Academics report that it can give correct answers to questions they ask their students.  

It has certain limitations, as the columnist (once he took over for the chatbot) pointed out. It can’t see why a kilo of beef doesn’t weigh more than a kilo or compressed air or why crushed glass shouldn’t be a health supplement. It reproduces the biases of its human trainers and makes up facts, but then humans do the same things–more of them every day, it seems–so maybe it shouldn’t lose points for that. 

Humans, though, will bump up against the real world periodically, and that will give them a chance to correct some of their bullshit. Or we can hope it will. Mentioning no names, but I’m still waiting.

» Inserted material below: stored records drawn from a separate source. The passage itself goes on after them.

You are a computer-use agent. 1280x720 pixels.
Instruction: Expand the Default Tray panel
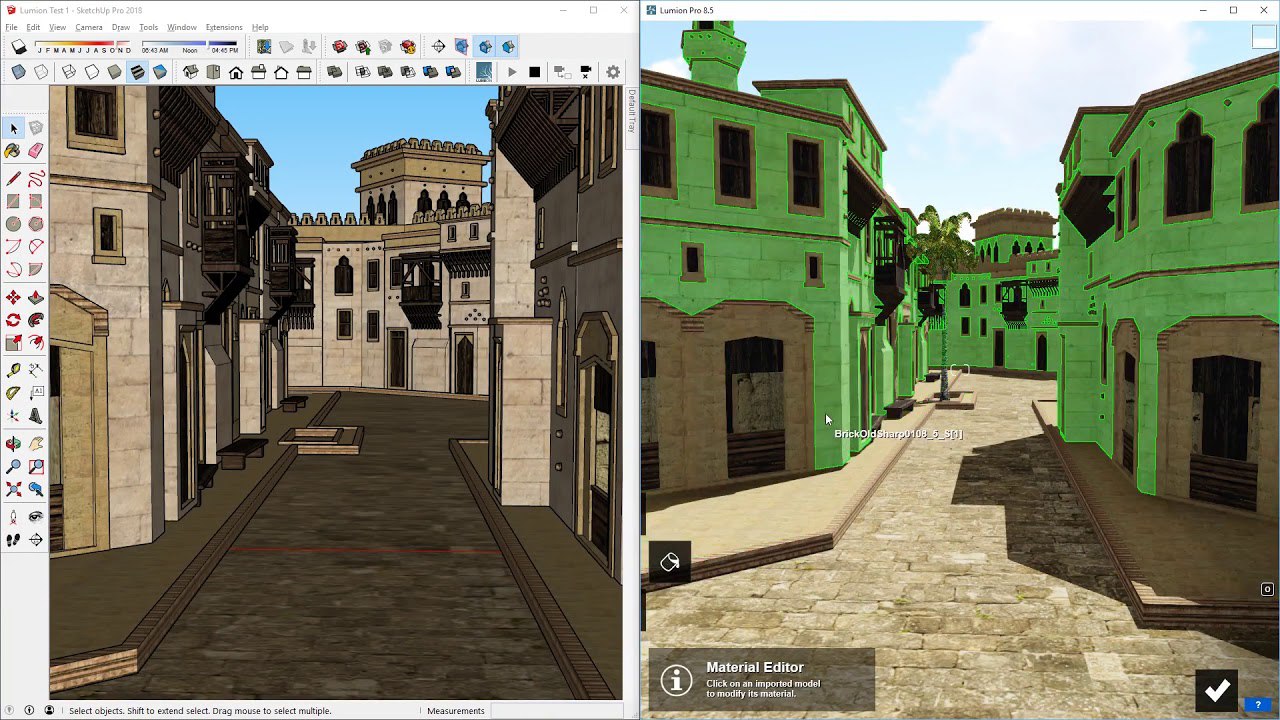click(631, 112)
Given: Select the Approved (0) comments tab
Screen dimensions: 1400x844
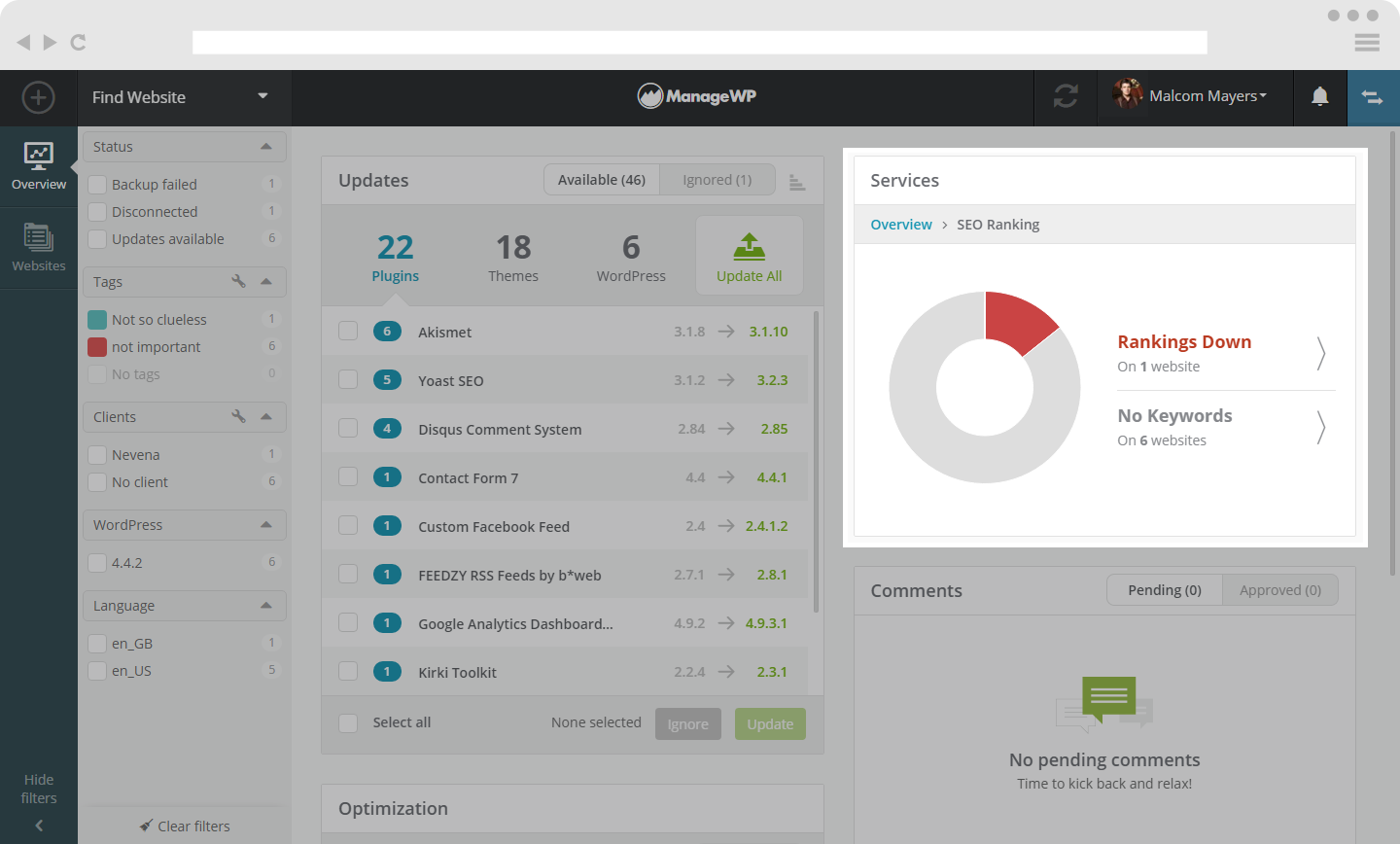Looking at the screenshot, I should click(1279, 590).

As time goes on, the chatbot will probably make fewer ground glass-type errors, but the bias it inherits from its humans is likely to continue. I also wouldn’t look for its prose to lift off the page and make us smile, and I wouldn’t expect creativity. Still, it could have written Avanti’s response to the passenger’s complaint as effectively as the human who (presumably) wrote it. Or more so, since it wouldn’t be bothered by any residual sense of shame. 

 

What about those pesky humans, though?

Humans, it turns out, are more likely to send hate-tweets when the weather turns nasty. The best available explanation is that we’re at our nicest, or at least our least horrible, when the temperature’s between 54 F (that’s 12 C) and 70 F (21 C). Outside of that, we get crabby.

The study tracked 75 million tweets from 773 US cities and found that the pattern held even in high-income areas, where people would be at least somewhat insulated from heat and cold. It couldn’t trace the demographics of hate tweeters but it could trace their targets: primarily members of the Black, Latino, and LGBTQetc. communities. 

Women aren’t on the target list. (Are women a community? Is any demographic group?) I’m not sure if that indicates a hole in the study’s design or a startling sociological insight. Seventy-five years of life experience (admittedly, I didn’t spend all of it on Twitter) says it’s a flaw in the study’s design.

The study–or at least the article on it–didn’t mention rain, snow, or other storms.

 

Your feel-good story for the week

A girl named Madeline (age not specified) sent a letter to her county government saying, “Dear LA County, I would like your approval if I can have a unicorn in my backyard if I can find one.”

The letter found its way to the department of animal care and control, and its director (or someone else on her behalf) sent Madeline a metal tag stamped “Permanent Unicorn License,” along with a fuzzy unicorn–white with pink ears, purple hooves, and a silver horn. The country did set some conditions though: Any sparkles or glitter sprinkled on the animal have to be nontoxic and biodegradable and the unicorn has be fed watermelon at least once a week.